Reduction of myocardial ischemic injury following coronary intervention (the MC-1 to Eliminate Necrosis and Damage trial)

Abstract

Myocardial ischemic injury complicating acute myocardial infarction (AMI) and coronary revascularization procedures remains an unresolved clinical dilemma. In preclinical studies, treatment with pyridoxal-5'-phosphate monohydrate (MC-1), a vitamin B6 metabolite, has demonstrated cardioprotective effects. Sixty patients scheduled for elective percutaneous coronary intervention (PCI) who had clinically high-risk characteristics for ischemic complications were randomized to treatment with MC-1 or placebo in a 2:1 double-blinded fashion.

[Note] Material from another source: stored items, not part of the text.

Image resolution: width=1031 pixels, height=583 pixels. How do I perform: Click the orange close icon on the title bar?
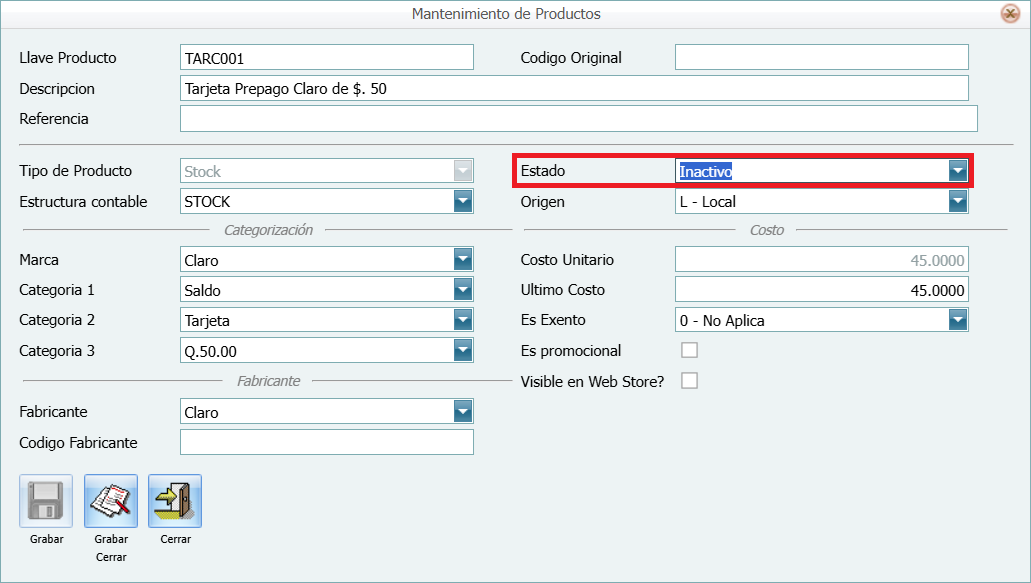tap(1010, 14)
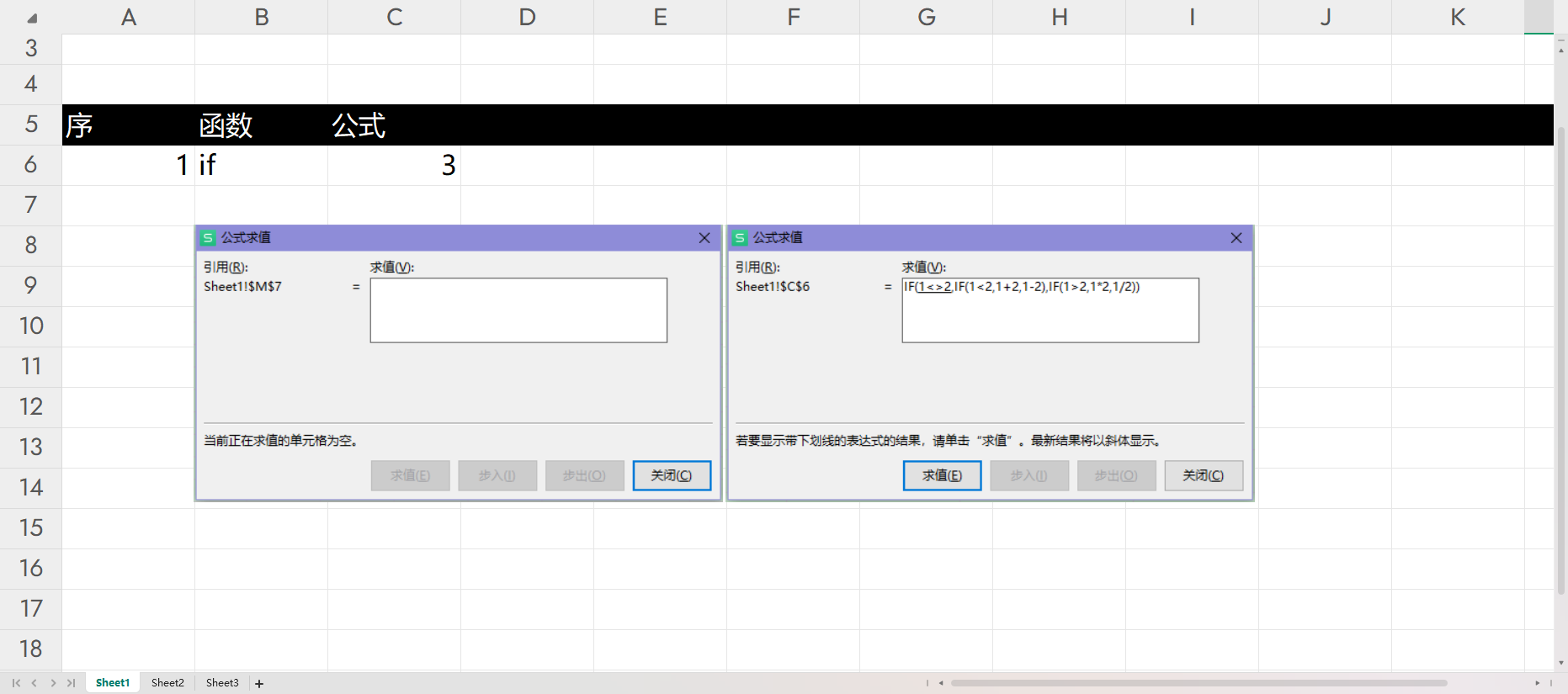Click 关闭(C) button in right dialog

[x=1203, y=475]
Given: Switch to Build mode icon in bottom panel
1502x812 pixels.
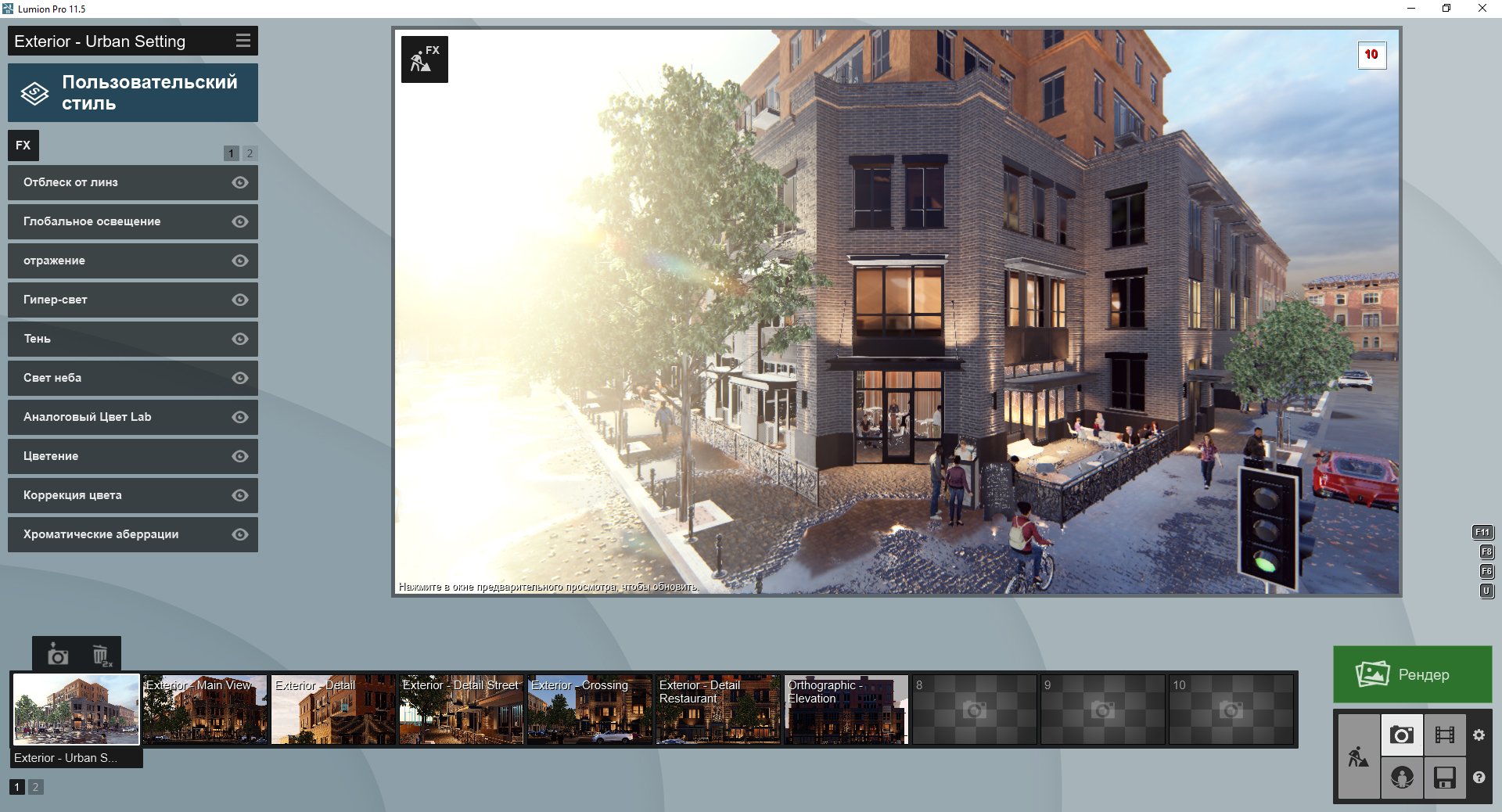Looking at the screenshot, I should (1359, 756).
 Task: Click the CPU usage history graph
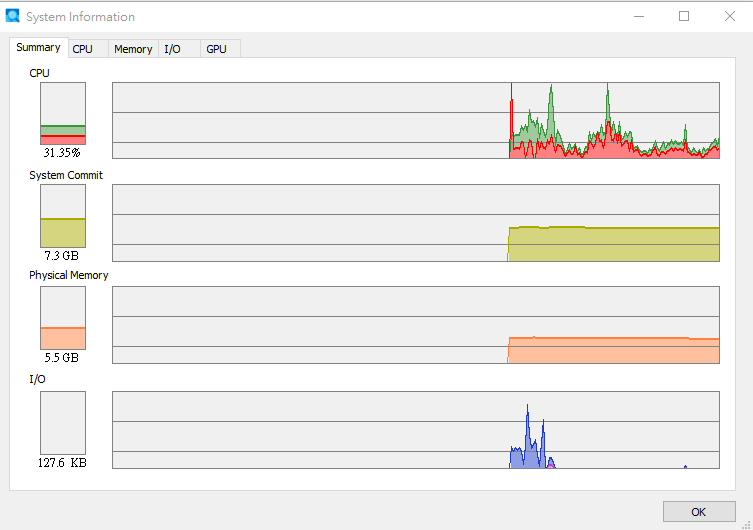pos(416,120)
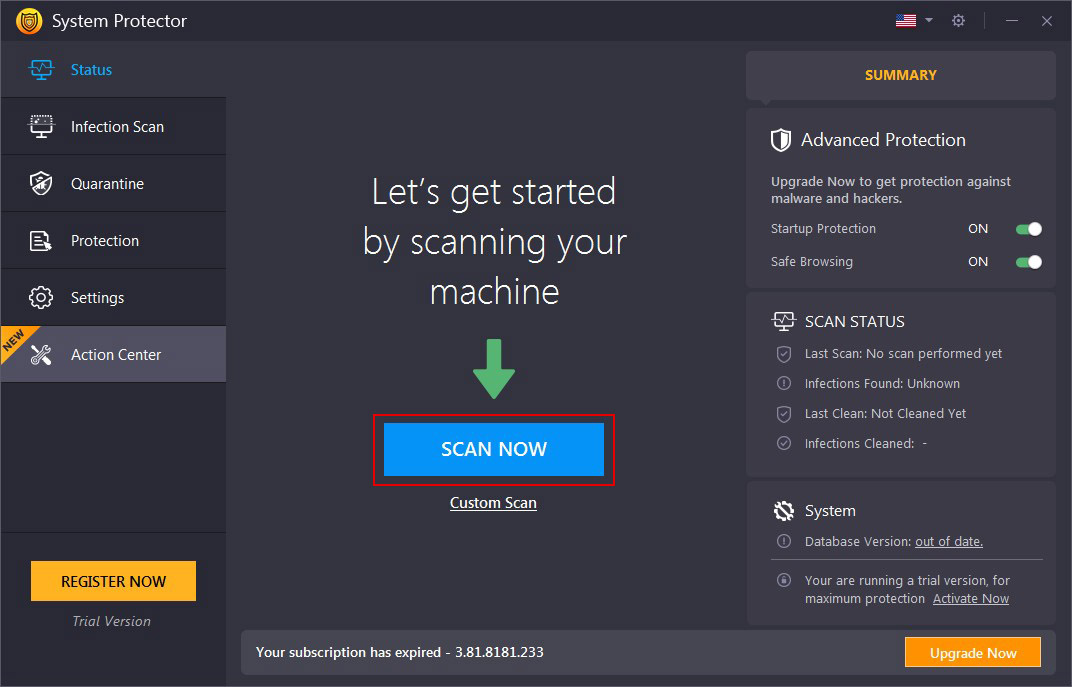The width and height of the screenshot is (1072, 687).
Task: Disable the Startup Protection toggle
Action: [x=1028, y=229]
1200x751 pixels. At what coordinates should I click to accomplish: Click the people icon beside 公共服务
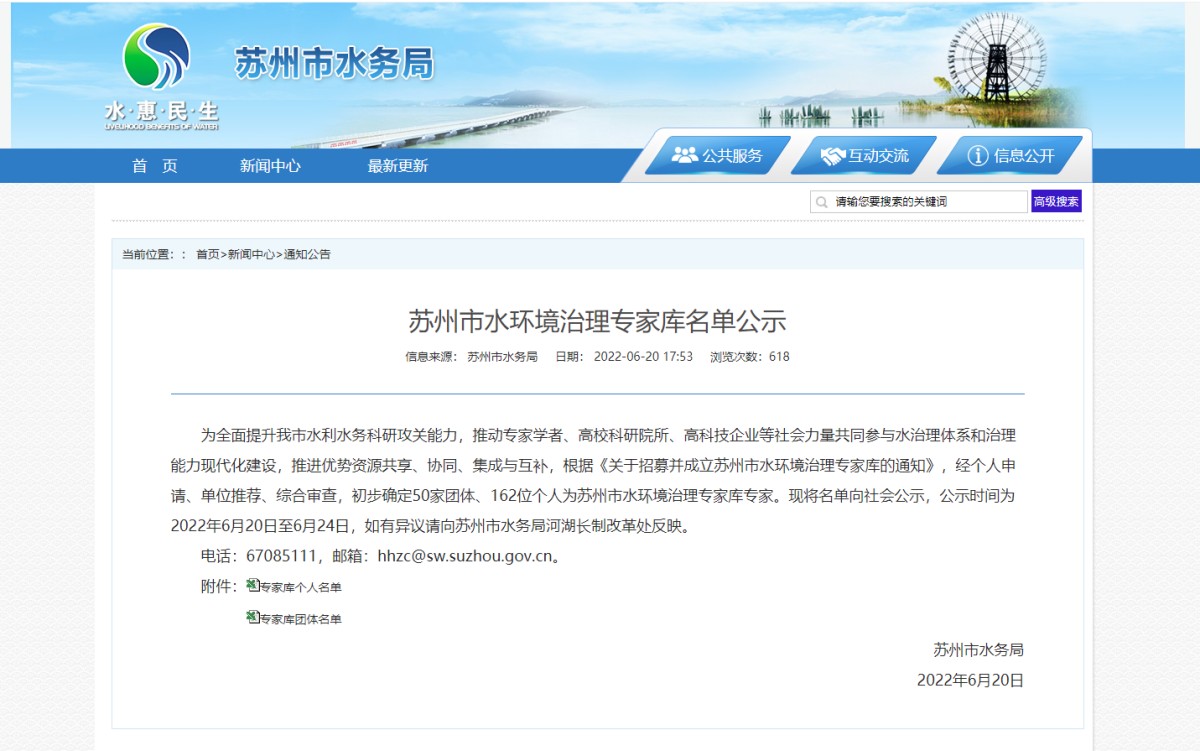click(684, 154)
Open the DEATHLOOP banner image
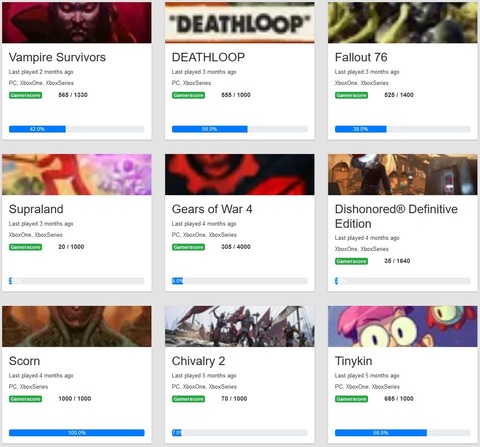Image resolution: width=480 pixels, height=447 pixels. [x=240, y=22]
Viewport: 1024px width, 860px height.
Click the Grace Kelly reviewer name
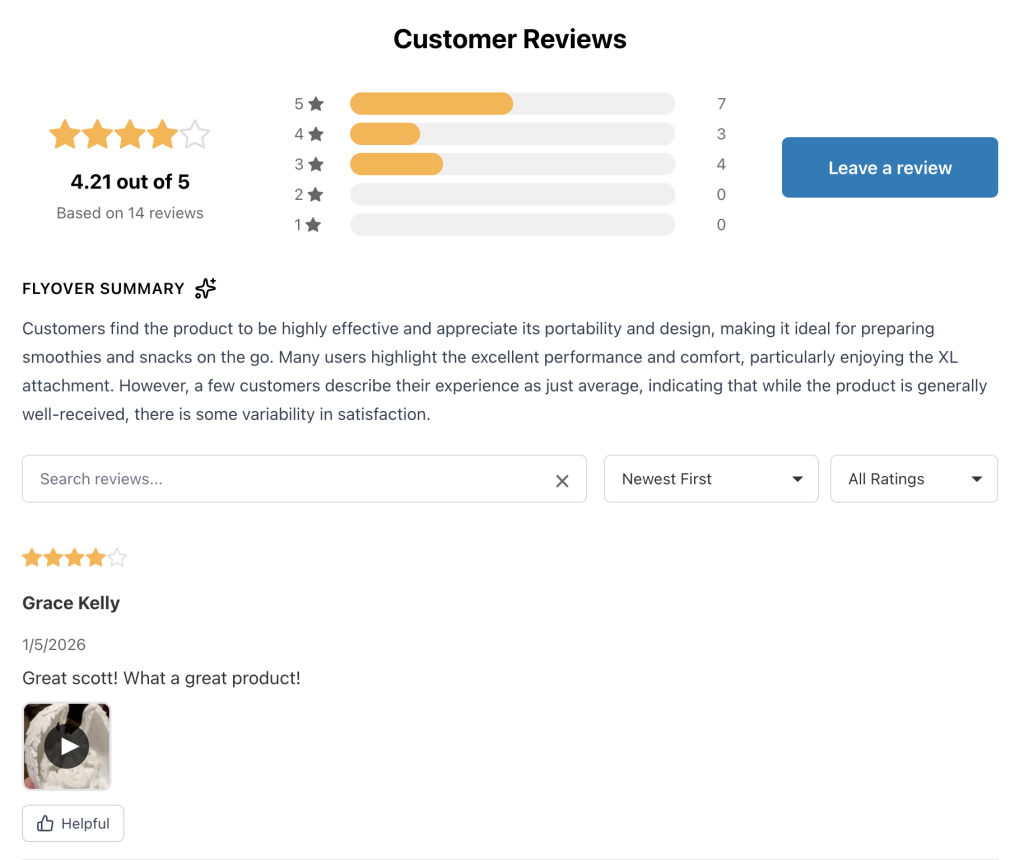71,603
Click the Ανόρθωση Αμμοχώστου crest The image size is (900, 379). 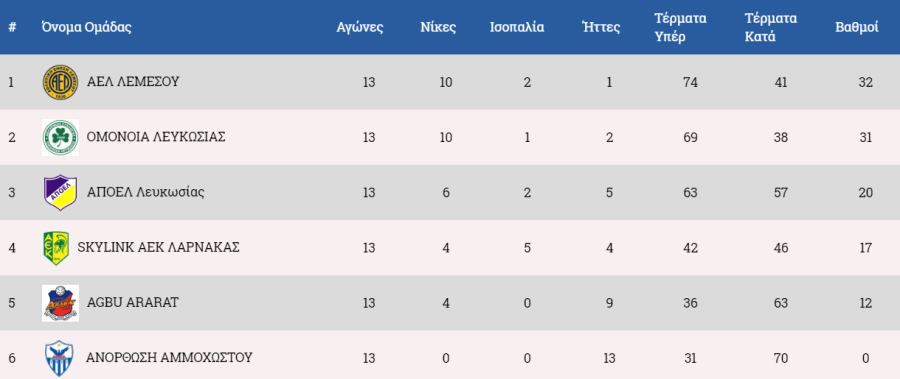click(x=60, y=358)
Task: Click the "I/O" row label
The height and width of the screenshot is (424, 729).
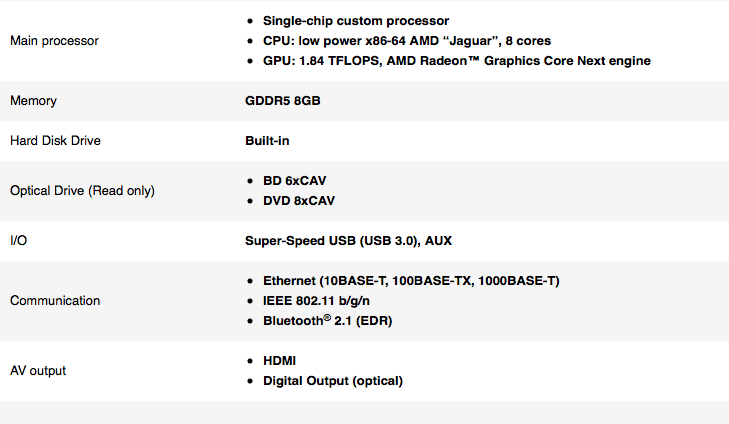Action: point(19,241)

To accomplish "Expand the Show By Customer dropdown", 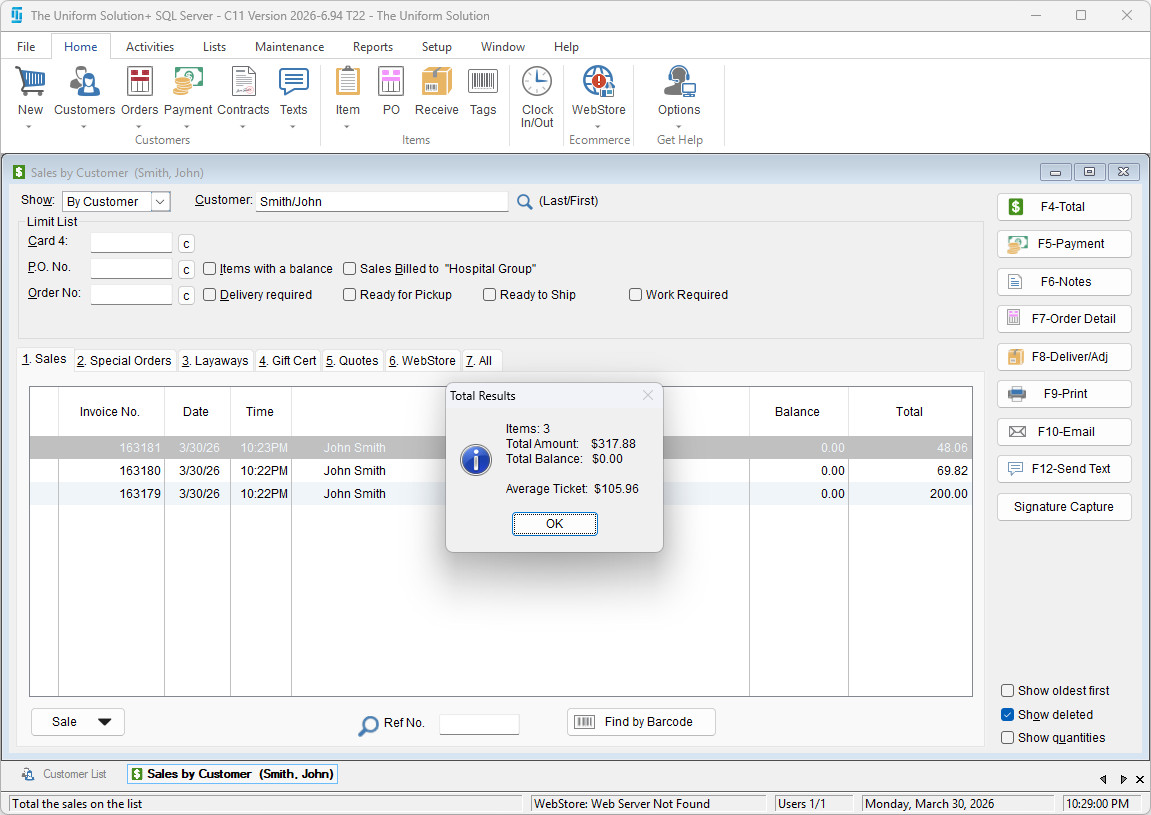I will 160,202.
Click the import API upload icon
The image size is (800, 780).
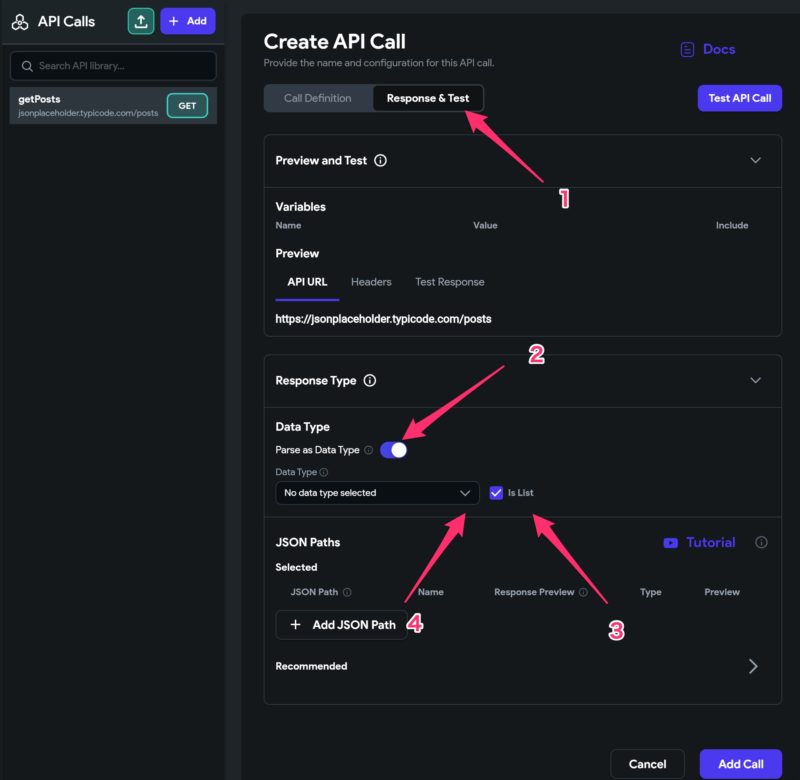[141, 21]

The primary end point was defined as infarct size as measured by area under the curve creatine kinase MB (CK-MB) enzymes. Secondary end points included periprocedural ischemia as assessed by continuous electrocardiographic monitoring, 30-day major adverse cardiac events, and net clinical safety, which included liver function testing. The primary end point, median periprocedural CK-MB area under the curve, was reduced from 32.9 ng/ml in the placebo group to 18.6 ng/ml with MC-1 treatment (p = 0.038), reflecting a shift in the distribution of CK-MB. By categorical classification, the occurrence of 30-day nonfatal AMI did not differ between groups. There were no deaths, and 30-day composite adverse event rates were similar (17.9% MC-1 vs 15.0% placebo, p = 1.0). There were no significant differences in ischemia parameters per continuous electrocardiographic monitoring, and no safety issues were identified. In this phase II pilot study, treatment of high-risk patients who underwent PCI with MC-1 was associated with a decrease in the total amount of CK-MB released after PCI. These results support the evaluation of MC-1 in pivotal trials of patients at risk for developing myocardial ischemia, infarction, or reperfusion injury.